Bonum Certa Men Certa

Michael Tiemann's Rebuttal to Torvalds' Response to Taxoperability

Who 'gets' it?

There is a bunch of reports out there about Linus Torvalds cautiously welcoming Microsoft's Taxoperability Program, but there is the possibility that he misses a broader picture. To repeat a response to Asay from yesterday, consider the following comment from Michael Tiemann, President of the Open Source Initiative (OSI).

In my opinion, anything that Microsoft does that falls short of the published open source minimums is...sub-minimal. Torvalds is happy because his standards are lower--he cares more about himself than his community. But other people have higher standards--we also care about the community at least as much as we care for ourselves.


The words here are a little strong and Tiemann, who is most notably behind "Open Source", seems to be embracing a Richard Stallman-like (GNU/FSF) stance, caring to ensure that software remains free and secure from software patents.

Torvalds' view was somewhat surprising because he does in fact worry about software patents. Might he be missing the conditions secretly embedded in the Taxoperability Program (put more bluntly here) which pertain to patents. Moreover, is the OSI beginning to realise what Microsoft intends to do to open source? Watch this new pick from Groklaw:

Patent Pledge for Open Source Developers



07:52PM February 02/26/08, 2008

[PJ: Microsoft has come up with its own proprietary definition, if I may call it that, of Open Source projects. Here it is, found on the new Patent Pledge for Open Source Developers page of its website:

"To benefit from this promise, You must be a natural or legal person participating in the creation of software code for an open source project. An "open source project" is a software development project the resulting source code of which is freely distributed, modified, or copied pursuant to an open source license and is not commercially distributed by its participants. If You engage in the commercial distribution or importation of software derived from an open source project or if You make or use such software outside the scope of creating such software code, You do not benefit from this promise for such distribution or for these other activities."

Blech.] - Microsoft


Gatchev.info adds some personal analysis, calling it a "Divide and Conquer" Promise. [via LinuxToday]

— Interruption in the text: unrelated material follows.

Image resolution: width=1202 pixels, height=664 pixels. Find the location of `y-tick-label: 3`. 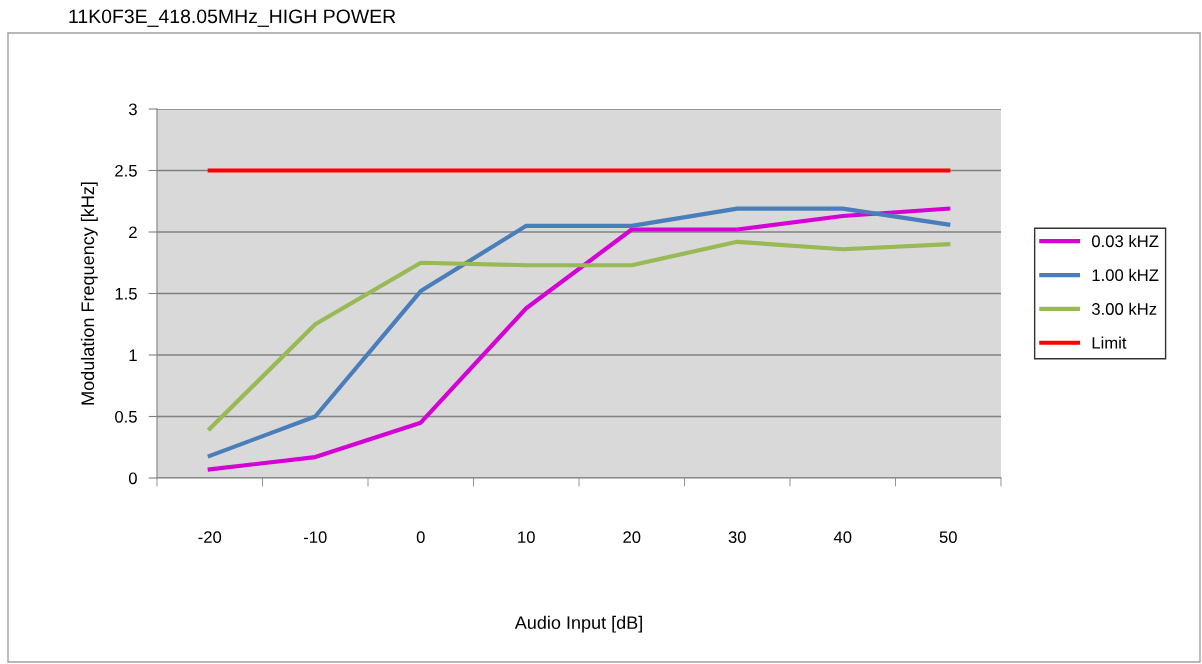

y-tick-label: 3 is located at coordinates (132, 110).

here is a lot of discussion around the new Microsoft premise to offer freely documentation about its protocols and interfaces, and to not sue developers who use it to create code for non-commercial goals, even if they violate Microsoft patents. Some people think that this is done to avoid further pressure from the European Commission. It could be so - but there could be also a different rationale for it.

[...]

I would. Fair is fair… If only it wasn’t for one small detail: this way, they destroy the FOSS essence. Every FOSS license gives you the right to use and distribute the software in any way you like, commercial or not. If you are limited to non-commercial distribution only, this is not freedom anymore. And this is going to damage the positions of FOSS not only among the freedom pundits, but also (and maybe even more) among the ordinary users. That is - to marginalize FOSS.


It is possible that Linus Torvalds has not learned the full extent of Microsoft's latest announcement. His response to this might be damaging to perception. Neither Red Hat nor the EU cared for Microsoft's promise, so why should the Linux kernel?